Selected text.
▼
By Hari Kishan and Rahul Karunakar
(Reuters) – The U.S. dollar’s recent resurgence will last another three months, and possibly up to six, but its dominance will fade next year, a Reuters poll of currency strategists showed.
With a brightening economic backdrop outside the United States and an expected huge U.S. budget gap from aggressive tax cuts passed by Congress, Reuters foreign exchange polls had until April been forecasting the dollar to underperform in 2018.
But the greenback, which lost over 10 percent in 2017, has gained about 3 percent so far this year as major economies lost momentum. With risks of a global trade war increasing daily, investors have taken shelter in U.S. assets.
Currency speculators increased bullish bets on the dollar to the largest since mid-May last year at the end of June, according to Commodity Futures Trading Commission data released on Friday.
That run up in the dollar is predicted to continue this year as the U.S. Federal Reserve is expected to deliver interest rate hikes steadily through this year and next, according to the poll of over 70 strategists taken June 2-5.
“With (U.S. President Donald) Trump and the Fed forging ahead with their domestic agendas, expect the dollar to stay supported and the risk environment to stay fragile,” noted Chris Turner, global head of strategy at ING.
Just last month, nearly 60 percent, or 35 of 60 analysts said the dollar’s recent dominance would only last about three months, including 10 respondents who expected it to end within a month.
While about 60 percent of a larger sample of nearly 70 analysts in the latest poll still expect the dollar’s recent rally to last only up to three months, there were more respondents this month than last who said the momentum will go on for another six months.
“The period of synchronized global growth underway for the past year looks to be giving way to a period of more U.S.-biased global growth. With this shift, we want to avoid being underweight U.S. dollars,” noted Mike Ryan, chief investment officer for the Americas at UBS.
With the U.S. economy sprinting ahead, the Fed made its tone slightly more hawkish at its recent meeting even as the European Central Bank made clear interest rates will not rise in the euro zone until late next year.
▲
Information supplied.
▼
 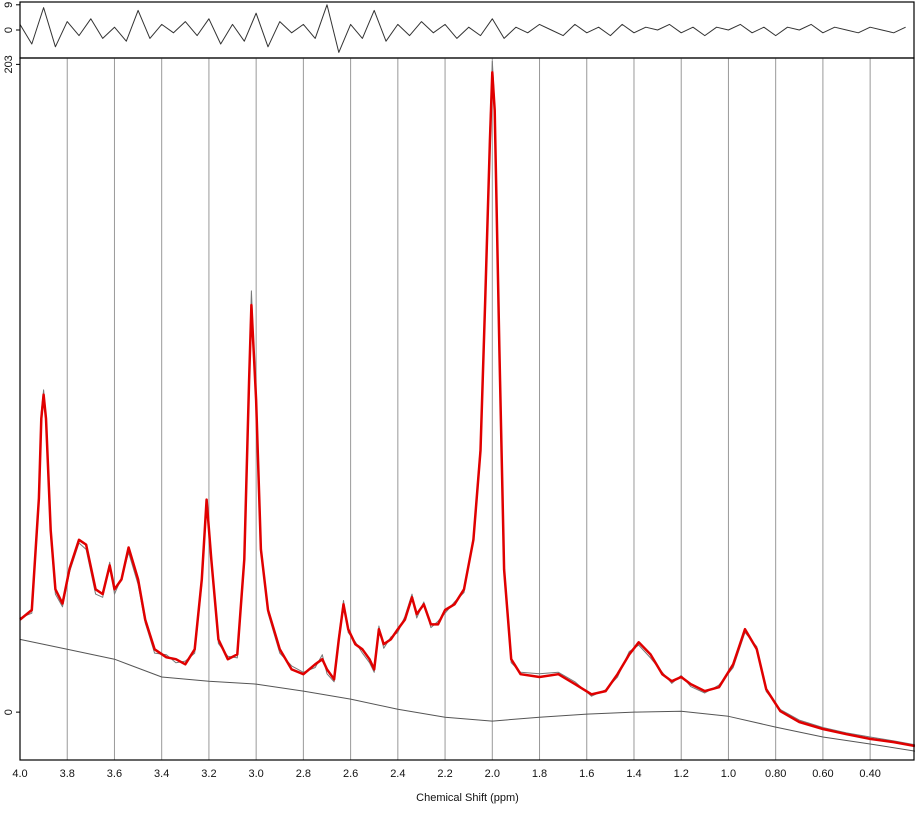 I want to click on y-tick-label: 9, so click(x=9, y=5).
▲
▼
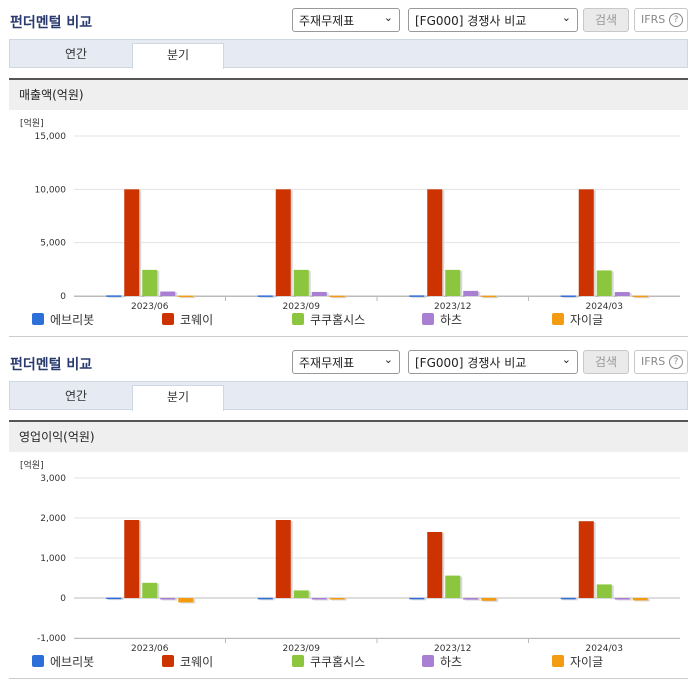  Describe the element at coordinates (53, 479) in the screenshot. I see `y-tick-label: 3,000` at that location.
▲
Tasks to perform.
#1 From the dollar poll article, copy the passage starting at "Currency speculators increased" and ending at "within a month.".
#2 According to the dollar poll article, why had Reuters foreign exchange polls, until April, been forecasting that the dollar would underperform in 2018?

Responses to the exercise.
#1
Currency speculators increased bullish bets on the dollar to the largest since mid-May last year at the end of June, according to Commodity Futures Trading Commission data released on Friday.
That run up in the dollar is predicted to continue this year as the U.S. Federal Reserve is expected to deliver interest rate hikes steadily through this year and next, according to the poll of over 70 strategists taken June 2-5.
“With (U.S. President Donald) Trump and the Fed forging ahead with their domestic agendas, expect the dollar to stay supported and the risk environment to stay fragile,” noted Chris Turner, global head of strategy at ING.
Just last month, nearly 60 percent, or 35 of 60 analysts said the dollar’s recent dominance would only last about three months, including 10 respondents who expected it to end within a month.

#2 The polls expected the dollar to underperform because the economic backdrop outside the United States was brightening. They also expected a huge U.S. budget gap from the aggressive tax cuts passed by Congress.